→ EXERCISE PROMPT
Produce the listing below again, exactly as shown.

→ DATA SHOWN

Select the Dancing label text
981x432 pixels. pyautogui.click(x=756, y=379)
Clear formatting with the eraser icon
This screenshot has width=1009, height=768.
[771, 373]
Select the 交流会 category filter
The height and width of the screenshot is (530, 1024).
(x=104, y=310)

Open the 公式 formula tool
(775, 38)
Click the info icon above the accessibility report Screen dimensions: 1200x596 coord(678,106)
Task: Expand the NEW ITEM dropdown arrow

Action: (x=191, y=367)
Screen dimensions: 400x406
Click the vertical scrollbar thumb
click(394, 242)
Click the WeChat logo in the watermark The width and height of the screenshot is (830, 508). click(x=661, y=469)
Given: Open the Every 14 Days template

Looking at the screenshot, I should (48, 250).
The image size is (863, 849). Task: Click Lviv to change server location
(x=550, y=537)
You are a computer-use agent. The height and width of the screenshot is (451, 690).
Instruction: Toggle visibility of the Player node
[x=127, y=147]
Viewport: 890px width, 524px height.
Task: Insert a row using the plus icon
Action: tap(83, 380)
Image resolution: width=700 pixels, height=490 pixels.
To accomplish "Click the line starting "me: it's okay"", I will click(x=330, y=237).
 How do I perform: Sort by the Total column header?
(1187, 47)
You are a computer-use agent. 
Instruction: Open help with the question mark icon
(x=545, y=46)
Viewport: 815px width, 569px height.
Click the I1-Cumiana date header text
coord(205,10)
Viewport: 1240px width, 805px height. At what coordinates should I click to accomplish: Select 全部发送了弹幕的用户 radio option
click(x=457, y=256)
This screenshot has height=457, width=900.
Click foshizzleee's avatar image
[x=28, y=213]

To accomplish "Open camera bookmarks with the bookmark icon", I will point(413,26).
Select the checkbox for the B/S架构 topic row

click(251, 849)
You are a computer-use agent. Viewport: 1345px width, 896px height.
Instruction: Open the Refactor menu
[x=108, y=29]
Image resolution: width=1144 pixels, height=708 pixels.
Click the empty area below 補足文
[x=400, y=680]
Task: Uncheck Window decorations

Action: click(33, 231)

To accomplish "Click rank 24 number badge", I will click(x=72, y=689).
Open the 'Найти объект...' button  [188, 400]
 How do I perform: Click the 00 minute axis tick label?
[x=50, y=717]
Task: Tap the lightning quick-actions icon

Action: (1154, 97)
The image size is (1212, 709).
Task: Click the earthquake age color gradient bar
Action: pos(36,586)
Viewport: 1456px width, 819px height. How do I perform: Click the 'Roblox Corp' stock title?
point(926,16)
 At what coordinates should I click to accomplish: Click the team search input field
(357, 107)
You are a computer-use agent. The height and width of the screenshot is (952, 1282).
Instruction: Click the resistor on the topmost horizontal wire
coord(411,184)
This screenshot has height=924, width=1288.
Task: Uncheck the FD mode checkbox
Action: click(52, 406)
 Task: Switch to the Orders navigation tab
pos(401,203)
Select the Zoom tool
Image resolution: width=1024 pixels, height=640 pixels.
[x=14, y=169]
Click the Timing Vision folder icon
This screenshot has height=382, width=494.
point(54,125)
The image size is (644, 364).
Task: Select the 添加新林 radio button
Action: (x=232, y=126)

→ RESPONSE
Select the Dancing label text
981x432 pixels. pyautogui.click(x=756, y=379)
Clear formatting with the eraser icon
This screenshot has width=1009, height=768.
[771, 373]
Select the 交流会 category filter
The height and width of the screenshot is (530, 1024).
(x=104, y=310)

Open the 公式 formula tool
(775, 38)
Click the info icon above the accessibility report Screen dimensions: 1200x596 coord(678,106)
Task: Expand the NEW ITEM dropdown arrow

Action: (x=191, y=367)
Screen dimensions: 400x406
Click the vertical scrollbar thumb
click(394, 242)
Click the WeChat logo in the watermark The width and height of the screenshot is (830, 508). click(x=661, y=469)
Given: Open the Every 14 Days template

Looking at the screenshot, I should (48, 250).
The image size is (863, 849). Task: Click Lviv to change server location
(x=550, y=537)
You are a computer-use agent. The height and width of the screenshot is (451, 690).
Instruction: Toggle visibility of the Player node
[x=127, y=147]
Viewport: 890px width, 524px height.
Task: Insert a row using the plus icon
Action: tap(83, 380)
Image resolution: width=700 pixels, height=490 pixels.
To accomplish "Click the line starting "me: it's okay"", I will click(x=330, y=237).
 How do I perform: Sort by the Total column header?
(1187, 47)
You are a computer-use agent. 
Instruction: Open help with the question mark icon
(x=545, y=46)
Viewport: 815px width, 569px height.
Click the I1-Cumiana date header text
coord(205,10)
Viewport: 1240px width, 805px height. At what coordinates should I click to accomplish: Select 全部发送了弹幕的用户 radio option
click(x=457, y=256)
This screenshot has height=457, width=900.
Click foshizzleee's avatar image
[x=28, y=213]

To accomplish "Open camera bookmarks with the bookmark icon", I will point(413,26).
Select the checkbox for the B/S架构 topic row

click(251, 849)
You are a computer-use agent. Viewport: 1345px width, 896px height.
Instruction: Open the Refactor menu
[x=108, y=29]
Image resolution: width=1144 pixels, height=708 pixels.
Click the empty area below 補足文
[x=400, y=680]
Task: Uncheck Window decorations

Action: click(33, 231)

To accomplish "Click rank 24 number badge", I will click(x=72, y=689).
Open the 'Найти объект...' button  [188, 400]
 How do I perform: Click the 00 minute axis tick label?
[x=50, y=717]
Task: Tap the lightning quick-actions icon

Action: (1154, 97)
The image size is (1212, 709).
Task: Click the earthquake age color gradient bar
Action: pos(36,586)
Viewport: 1456px width, 819px height. How do I perform: Click the 'Roblox Corp' stock title?
point(926,16)
 At what coordinates should I click to accomplish: Click the team search input field
(357, 107)
You are a computer-use agent. The height and width of the screenshot is (952, 1282).
Instruction: Click the resistor on the topmost horizontal wire
coord(411,184)
This screenshot has height=924, width=1288.
Task: Uncheck the FD mode checkbox
Action: click(52, 406)
 Task: Switch to the Orders navigation tab
pos(401,203)
Select the Zoom tool
Image resolution: width=1024 pixels, height=640 pixels.
[x=14, y=169]
Click the Timing Vision folder icon
This screenshot has height=382, width=494.
point(54,125)
The image size is (644, 364).
Task: Select the 添加新林 radio button
Action: (x=232, y=126)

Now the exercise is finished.